<gitlab-bot>
GStreamer issue (Merge request) 827 in gstreamer "buffer: rename new gst_buffer_new_copy() to gst_buffer_new_memdup()" [Api, Opened]
* __tim
merge button seems to do the trick ¯\_(ツ)_/¯
<__tim>
still getting things like this fwiw: WARNING: Uploading artifacts as "archive" to coordinator... failed id=10061560 responseStatus=500 Internal Server Error status=500 token=7xTpLTaY
<kusma>
This is the second time in a row for this MR
<bentiss>
sorry, this happens when minio is a little bit too loaded
<bentiss>
my guess is it'll be better when I migrated all the repos and the db to the new cluster, so we don't end up encrypting the traffic 3 or 4 times
<bentiss>
the other option is to not use minio cluster, but plain minio like before, and rely on ceph to do replication, but I am not sure it'll be better :/
<__tim>
is it possible this affects external runners more?
<__tim>
I seem to be hitting it a lot more ("always" currently with very small sample size) with the gst-htz runners and the gst macos runners
<__tim>
and is it "new" (config changed) or just bad luck/timing?
<bentiss>
__tim: it shouldn't be specific to ext runners. The minio server is only seen by gitlab itself.
<bentiss>
The bad luck might also be related to the size of the artifacts in the pipeline. I saw that it tends to have a spike on cpu usage when sending big (or a lot of) files
<__tim>
and is it a recent change in setup?
<bentiss>
but right now, when you upload, we get: runner -> nginx (old cluster) -> wireguard to server-2 in the new cluster -> wireguard flannel to one of the 2 minio server, and then wireguard over the next minio server
<bentiss>
it's a recent change, mostly because next week the elastic storage I was using on packet is retired, so we have to host our files ourselves
<bentiss>
I need to get rid of the old cluster first, but for that I need to migrate the db and the remaining repos
<__tim>
currently gstreamer CI is pretty much completely broken because we can't get jobs to pass at all from the looks of it
<bentiss>
do you have an idea os the size of the artifacts in this job?
<__tim>
I don't think the integration-test/valgrind jobs have big artefacst
<__tim>
others maybe, but it doesn't seem related to that
<bentiss>
it's more a global think
<bentiss>
when I was mirroring the old artifact server, the load on the servers was between 700 and 800
<bentiss>
now it's on a more norm,al 10-15
<bentiss>
(it's on a 32 threaded/proc machine)
<bentiss>
__tim: there might be something that is problematic, which is that the minio server is not exposed to the outside world. *maybe* this is an issue with hetzner, though I think everything should go through gitlab
<bentiss>
I'll try to have a look at it later today, but can't do much ATM
<__tim>
ok, thanks
<__tim>
I don't understand any of this, I'm just reporting what I'm seeing :)
<__tim>
the macos runners are not on hetzner fwiw, they're on macstadium.com
<gitlab-bot>
GitLab.org issue 285597 in gitlab "Avoid copying objects from one bucket to another for CI artifacts" [Accepting Merge Requests, Ci Artifacts, Category:Continuous Integration, Category:Git Lfs, Object Storage, Devops::Verify, Group::Pipeline Execution, Section::Ops, Technical Debt, Workflow::Planning Breakdown, Opened]

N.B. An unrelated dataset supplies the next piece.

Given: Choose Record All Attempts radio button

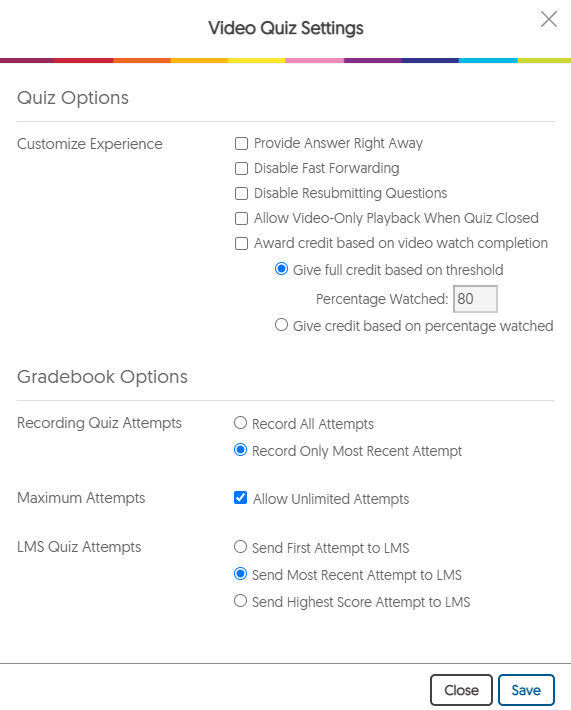Looking at the screenshot, I should (240, 423).
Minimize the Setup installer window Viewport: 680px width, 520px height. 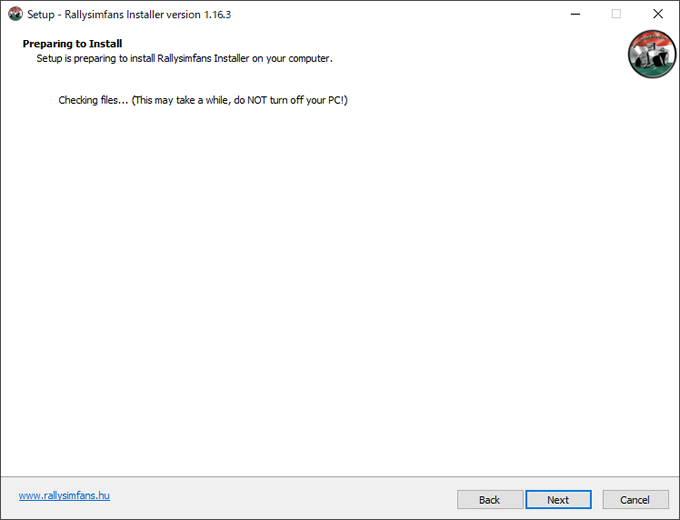[575, 14]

pzanoni has joined #freedesktop
<__tim>
bentiss, 1.14, 17 June, ufff :)
<__tim>
bentiss, thanks for digging
<bentiss>
well, there is a workaround I should be able to put in place now
<bentiss>
__tim: deploying the fix now, we will see tomorrow if this helped (or if we get an other error ;-P )
<__tim>
awesome, thanks a lot
<__tim>
why tomorrow?
<bentiss>
and FWIW, this issue is definitively making sense
<bentiss>
"why tomorrow" -> because I do not see errors in the past 2 hours :)
<bentiss>
the issue makes sense because before we were using a single minio server, so moving a file was just renaming it on the filesystem, while now, it must be actually moving around the file, and it might take more than 60s to do so
<bentiss>
__tim: new config is deployed, feel free to monitor 500s :)
<bentiss>
yeah, though we get a different error this time on the server: "exception.class":"Excon::Error::Timeout","exception.message":"read timeout reached"
<bentiss>
previously it was "exception.class": "Rack::Timeout::RequestTimeoutException", "exception.message": "Request ran for longer than 60000ms"
<bentiss>
__tim: alright added a new env var, *maybe* it'll do something :/
<__tim>
should I retry?
<bentiss>
__tim: yes please
<bentiss>
same thing :(
karolherbst has quit [Remote host closed the connection]